══ DATASET RECORDS

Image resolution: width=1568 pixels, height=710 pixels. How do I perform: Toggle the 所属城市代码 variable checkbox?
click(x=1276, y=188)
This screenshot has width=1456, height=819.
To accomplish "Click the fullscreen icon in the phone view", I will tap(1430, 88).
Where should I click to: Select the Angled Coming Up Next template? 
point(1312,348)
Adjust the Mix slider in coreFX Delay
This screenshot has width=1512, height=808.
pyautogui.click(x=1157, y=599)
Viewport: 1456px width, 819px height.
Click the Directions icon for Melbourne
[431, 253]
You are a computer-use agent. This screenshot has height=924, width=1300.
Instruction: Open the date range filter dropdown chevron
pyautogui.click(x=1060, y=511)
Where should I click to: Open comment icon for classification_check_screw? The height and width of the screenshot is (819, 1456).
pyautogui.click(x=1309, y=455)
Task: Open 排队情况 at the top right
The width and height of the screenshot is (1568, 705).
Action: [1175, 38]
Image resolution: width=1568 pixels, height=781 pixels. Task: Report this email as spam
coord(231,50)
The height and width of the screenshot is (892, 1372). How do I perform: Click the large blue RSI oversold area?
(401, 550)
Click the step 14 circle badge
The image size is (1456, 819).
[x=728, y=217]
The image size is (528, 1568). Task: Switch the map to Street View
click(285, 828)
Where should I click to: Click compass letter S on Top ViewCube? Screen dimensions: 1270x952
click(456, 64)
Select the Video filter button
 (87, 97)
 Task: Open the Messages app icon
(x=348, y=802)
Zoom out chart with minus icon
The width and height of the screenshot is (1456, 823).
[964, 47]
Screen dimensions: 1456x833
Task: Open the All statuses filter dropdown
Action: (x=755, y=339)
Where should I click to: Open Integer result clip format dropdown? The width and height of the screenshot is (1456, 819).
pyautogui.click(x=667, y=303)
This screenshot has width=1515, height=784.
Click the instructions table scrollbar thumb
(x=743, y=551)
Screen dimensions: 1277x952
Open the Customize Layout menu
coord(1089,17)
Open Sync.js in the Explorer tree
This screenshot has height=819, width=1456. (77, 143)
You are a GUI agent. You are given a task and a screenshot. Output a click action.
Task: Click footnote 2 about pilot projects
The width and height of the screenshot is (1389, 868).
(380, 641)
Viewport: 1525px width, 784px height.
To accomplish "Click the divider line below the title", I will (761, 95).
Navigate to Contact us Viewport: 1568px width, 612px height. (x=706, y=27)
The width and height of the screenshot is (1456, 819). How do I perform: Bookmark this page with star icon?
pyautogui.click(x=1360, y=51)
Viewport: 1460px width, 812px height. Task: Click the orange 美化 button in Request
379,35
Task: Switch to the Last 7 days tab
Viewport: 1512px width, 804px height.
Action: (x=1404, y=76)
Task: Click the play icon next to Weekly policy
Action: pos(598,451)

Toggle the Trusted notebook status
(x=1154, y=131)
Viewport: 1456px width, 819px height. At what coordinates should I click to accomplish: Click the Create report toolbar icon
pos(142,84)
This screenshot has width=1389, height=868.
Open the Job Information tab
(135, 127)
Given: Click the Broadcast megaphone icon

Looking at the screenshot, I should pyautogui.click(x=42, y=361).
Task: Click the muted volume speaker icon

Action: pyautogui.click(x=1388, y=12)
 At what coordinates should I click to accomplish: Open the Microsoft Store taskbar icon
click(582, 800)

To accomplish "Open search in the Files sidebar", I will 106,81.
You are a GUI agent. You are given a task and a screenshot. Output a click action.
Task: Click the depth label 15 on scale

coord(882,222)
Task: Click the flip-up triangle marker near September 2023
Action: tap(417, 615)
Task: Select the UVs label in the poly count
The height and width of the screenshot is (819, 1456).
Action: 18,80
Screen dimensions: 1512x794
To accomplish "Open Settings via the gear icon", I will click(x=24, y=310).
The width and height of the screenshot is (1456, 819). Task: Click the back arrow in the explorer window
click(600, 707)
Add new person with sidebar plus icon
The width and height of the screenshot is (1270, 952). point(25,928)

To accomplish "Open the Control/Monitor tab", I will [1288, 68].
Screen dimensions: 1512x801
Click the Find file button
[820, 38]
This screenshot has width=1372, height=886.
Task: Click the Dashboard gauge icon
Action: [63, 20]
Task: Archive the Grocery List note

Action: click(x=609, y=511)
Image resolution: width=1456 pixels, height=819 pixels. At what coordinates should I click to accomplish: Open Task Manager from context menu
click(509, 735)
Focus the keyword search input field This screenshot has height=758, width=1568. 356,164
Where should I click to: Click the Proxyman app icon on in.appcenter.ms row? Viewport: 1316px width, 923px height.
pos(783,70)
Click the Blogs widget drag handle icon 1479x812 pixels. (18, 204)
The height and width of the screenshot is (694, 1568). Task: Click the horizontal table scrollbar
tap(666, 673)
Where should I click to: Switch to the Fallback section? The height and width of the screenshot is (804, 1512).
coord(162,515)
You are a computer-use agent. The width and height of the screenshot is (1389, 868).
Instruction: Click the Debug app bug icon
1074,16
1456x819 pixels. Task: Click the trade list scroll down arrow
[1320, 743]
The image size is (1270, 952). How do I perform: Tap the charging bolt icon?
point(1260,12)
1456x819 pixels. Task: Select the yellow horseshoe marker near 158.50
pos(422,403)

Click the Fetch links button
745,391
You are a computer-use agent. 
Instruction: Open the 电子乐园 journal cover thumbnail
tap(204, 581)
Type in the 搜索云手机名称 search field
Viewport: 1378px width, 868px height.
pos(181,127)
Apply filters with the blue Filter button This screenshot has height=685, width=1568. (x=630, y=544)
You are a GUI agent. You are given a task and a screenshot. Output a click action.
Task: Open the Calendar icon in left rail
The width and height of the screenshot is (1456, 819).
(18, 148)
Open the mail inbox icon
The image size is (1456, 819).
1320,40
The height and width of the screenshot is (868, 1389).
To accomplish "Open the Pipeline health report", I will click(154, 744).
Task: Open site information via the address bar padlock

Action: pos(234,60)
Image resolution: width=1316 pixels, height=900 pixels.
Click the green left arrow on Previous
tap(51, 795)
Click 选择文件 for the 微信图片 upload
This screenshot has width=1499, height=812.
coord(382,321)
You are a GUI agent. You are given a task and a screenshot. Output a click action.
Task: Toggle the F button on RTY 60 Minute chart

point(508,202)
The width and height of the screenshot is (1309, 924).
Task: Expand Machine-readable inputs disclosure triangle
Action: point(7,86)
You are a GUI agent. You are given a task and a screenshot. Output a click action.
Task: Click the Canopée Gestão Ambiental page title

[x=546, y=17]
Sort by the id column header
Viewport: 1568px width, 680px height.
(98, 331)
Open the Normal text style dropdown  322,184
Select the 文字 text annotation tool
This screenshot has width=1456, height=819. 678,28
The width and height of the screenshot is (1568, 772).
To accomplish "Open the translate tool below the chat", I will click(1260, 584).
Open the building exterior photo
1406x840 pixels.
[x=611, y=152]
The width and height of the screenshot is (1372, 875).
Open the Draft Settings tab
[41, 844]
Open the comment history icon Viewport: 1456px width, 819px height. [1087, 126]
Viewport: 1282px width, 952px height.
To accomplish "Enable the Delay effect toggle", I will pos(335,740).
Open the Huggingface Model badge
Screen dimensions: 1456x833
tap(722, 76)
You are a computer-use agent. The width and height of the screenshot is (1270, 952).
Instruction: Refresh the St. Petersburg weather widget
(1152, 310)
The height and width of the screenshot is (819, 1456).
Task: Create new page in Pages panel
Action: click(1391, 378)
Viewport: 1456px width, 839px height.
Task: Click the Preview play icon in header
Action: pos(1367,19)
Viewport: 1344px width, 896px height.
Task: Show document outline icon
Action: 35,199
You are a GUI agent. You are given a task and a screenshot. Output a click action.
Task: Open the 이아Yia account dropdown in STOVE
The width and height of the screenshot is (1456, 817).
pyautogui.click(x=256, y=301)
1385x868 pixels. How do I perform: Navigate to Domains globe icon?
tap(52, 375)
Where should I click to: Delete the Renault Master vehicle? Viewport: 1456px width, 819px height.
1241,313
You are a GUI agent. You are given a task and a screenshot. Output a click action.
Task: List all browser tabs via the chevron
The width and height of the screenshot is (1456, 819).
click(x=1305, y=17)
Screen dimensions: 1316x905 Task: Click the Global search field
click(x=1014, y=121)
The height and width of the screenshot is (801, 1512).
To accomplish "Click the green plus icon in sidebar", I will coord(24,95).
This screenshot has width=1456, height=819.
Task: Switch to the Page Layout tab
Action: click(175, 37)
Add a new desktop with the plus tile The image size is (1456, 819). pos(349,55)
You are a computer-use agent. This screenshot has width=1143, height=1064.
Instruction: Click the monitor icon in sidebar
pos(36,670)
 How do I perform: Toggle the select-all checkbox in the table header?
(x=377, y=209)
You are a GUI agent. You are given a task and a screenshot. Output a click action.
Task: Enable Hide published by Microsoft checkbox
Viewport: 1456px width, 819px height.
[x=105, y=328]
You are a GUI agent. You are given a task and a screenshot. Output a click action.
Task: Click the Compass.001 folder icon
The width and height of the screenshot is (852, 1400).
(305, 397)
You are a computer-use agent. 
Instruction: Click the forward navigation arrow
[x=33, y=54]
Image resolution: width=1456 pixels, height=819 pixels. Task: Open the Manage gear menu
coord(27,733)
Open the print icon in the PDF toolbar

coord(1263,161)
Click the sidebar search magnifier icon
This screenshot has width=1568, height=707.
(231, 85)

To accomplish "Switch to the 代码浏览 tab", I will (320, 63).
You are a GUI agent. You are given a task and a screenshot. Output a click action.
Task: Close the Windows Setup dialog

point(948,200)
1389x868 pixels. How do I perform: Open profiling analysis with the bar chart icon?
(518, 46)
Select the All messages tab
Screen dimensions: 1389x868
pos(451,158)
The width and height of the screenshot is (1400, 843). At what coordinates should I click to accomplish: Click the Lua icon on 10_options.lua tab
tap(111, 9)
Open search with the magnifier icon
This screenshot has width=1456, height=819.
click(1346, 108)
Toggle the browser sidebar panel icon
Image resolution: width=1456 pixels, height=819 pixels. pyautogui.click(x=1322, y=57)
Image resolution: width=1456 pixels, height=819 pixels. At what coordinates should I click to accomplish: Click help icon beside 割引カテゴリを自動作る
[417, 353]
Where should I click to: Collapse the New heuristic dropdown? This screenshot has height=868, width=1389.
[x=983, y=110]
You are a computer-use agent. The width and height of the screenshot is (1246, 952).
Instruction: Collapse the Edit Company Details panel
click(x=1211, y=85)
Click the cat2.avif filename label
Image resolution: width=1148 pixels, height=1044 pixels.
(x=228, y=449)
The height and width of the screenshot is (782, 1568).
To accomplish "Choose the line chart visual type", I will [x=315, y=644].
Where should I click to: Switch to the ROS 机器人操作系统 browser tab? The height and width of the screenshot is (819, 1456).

════

- TASK DESCRIPTION
Whenever a line of the data includes "computer", copy that line.

- OUTPUT FOR THIS EXERCISE
You are a computer-use agent. This screenshot has height=924, width=1300.
You are a computer-use agent. The width and height of the screenshot is (1389, 868).
You are a computer-use agent. 
You are a computer-use agent. The width and height of the screenshot is (1270, 952).
You are a computer-use agent. This screenshot has width=1143, height=1064.
You are a computer-use agent. 
You are a computer-use agent. The width and height of the screenshot is (1246, 952).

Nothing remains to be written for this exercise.